Song Jiang passes by the nearby Jieyang Town later and unknowingly offends the brothers Mu Hong and Mu Chun, who seek to harm him. While fleeing, Song Jiang desperately boards a boat operated by Zhang Heng. When the boat reaches the middle of the Xunyang River, Zhang Heng reveals himself as a pirate and wants to rob and kill Song Jiang.

Just then, Li Jun and the Tong brothers show up to stop Zhang Heng, and introduce Song Jiang to him. Zhang Heng, upon realising the man he tried to rob is the chivalrous man he has long admired, immediately apologises and ferries him back to Jieyang Town. Li Jun then introduces Song Jiang to the Mu brothers, who are shocked to learn of his identity and apologise to him. They treat Song Jiang as an honoured guest before he leaves with his escorts to continue his journey to Jiangzhou.

== Becoming an outlaw ==
Song Jiang later runs into trouble in Jiangzhou when he writes a seditious poem after getting drunk. He is arrested and sentenced to death, but his outlaw friends from Liangshan Marsh show up in full force, storm the execution ground, and save him.

After fleeing Jiangzhou, the whole lot gets stranded in a temple at the riverbank while government forces close in. At that moment, the Tong brothers, Li Jun, Li Li, and the others whom Song Jiang has met and befriended earlier at Jieyang Ridge suddenly appear in their boats and ferry everyone to safety.

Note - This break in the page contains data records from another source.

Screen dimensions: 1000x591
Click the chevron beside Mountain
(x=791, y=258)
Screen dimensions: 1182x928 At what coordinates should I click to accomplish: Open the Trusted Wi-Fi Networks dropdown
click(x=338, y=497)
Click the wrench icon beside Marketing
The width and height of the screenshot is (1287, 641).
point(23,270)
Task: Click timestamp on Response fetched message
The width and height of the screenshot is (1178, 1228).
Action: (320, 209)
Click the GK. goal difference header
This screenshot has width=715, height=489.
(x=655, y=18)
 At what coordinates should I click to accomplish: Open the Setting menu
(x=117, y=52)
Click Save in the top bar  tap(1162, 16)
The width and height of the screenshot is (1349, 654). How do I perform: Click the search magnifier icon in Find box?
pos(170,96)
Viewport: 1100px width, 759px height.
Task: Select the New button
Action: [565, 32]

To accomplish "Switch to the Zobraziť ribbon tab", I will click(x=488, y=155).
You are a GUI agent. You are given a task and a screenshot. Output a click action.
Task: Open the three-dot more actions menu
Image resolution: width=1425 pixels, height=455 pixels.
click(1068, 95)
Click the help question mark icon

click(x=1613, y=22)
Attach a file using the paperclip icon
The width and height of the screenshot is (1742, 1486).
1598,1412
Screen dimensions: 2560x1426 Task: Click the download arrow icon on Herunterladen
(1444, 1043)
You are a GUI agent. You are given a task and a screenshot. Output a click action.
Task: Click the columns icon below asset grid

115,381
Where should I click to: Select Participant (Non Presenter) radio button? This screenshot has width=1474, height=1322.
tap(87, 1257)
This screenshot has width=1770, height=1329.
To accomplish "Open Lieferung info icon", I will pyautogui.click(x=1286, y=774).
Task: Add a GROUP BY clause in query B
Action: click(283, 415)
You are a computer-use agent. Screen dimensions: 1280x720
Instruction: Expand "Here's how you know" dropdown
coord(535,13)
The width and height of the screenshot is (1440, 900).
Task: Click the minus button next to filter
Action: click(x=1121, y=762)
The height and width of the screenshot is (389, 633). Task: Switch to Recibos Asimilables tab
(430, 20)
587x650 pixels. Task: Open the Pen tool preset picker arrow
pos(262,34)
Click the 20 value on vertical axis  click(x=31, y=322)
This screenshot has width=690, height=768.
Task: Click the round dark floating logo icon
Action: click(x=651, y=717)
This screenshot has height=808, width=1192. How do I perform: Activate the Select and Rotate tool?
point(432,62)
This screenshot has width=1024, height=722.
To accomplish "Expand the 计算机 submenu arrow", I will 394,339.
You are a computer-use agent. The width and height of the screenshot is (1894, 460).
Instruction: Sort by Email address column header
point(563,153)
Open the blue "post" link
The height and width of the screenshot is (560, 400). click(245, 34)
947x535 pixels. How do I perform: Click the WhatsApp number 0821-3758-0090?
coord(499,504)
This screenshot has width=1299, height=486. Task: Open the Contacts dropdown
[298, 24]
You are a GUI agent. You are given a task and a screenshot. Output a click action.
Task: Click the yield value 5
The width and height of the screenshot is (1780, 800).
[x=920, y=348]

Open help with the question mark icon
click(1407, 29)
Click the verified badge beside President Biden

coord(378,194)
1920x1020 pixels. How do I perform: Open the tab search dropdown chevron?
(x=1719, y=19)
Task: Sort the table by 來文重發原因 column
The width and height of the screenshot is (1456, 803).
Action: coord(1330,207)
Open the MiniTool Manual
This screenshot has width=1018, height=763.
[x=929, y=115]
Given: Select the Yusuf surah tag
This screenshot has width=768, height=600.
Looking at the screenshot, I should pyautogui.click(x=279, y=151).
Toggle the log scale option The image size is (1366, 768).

After that, the Tong brothers and the others join the outlaw band at Liangshan Marsh.

== Campaigns ==
Tong Wei is appointed as a commander of the Liangshan navy after the 108 Heroes are fully assembled. He participates in the campaigns against the Liao invaders and rebel forces in Song territory after the outlaws receive amnesty from Emperor Huizong.

During the final campaign against Fang La's rebel forces, the Tong brothers and Li Jun infiltrate Suzhou to sabotage its defences, allowing the Liangshan forces to breach and capture the city.

== Later life ==
The final campaign against Fang La costs the lives of nearly two-thirds of the 108 Heroes; Li Jun and the Tong brothers are among the few survivors. Unwilling to continue serving the corrupt Song government, Li Jun feigns illness while the survivors are en route to the Song capital to report their victory, and remains in Suzhou. The Tong brothers also stay behind to take care of him.

In legend, Li Jun, the Tong brothers, and the friends they made at Lake Tai later travel to Taicang, from which they set sail into the open sea. They eventually arrive and settle in Siam, where Li Jun becomes the king while the Tong brothers and their other companions serve as his subjects.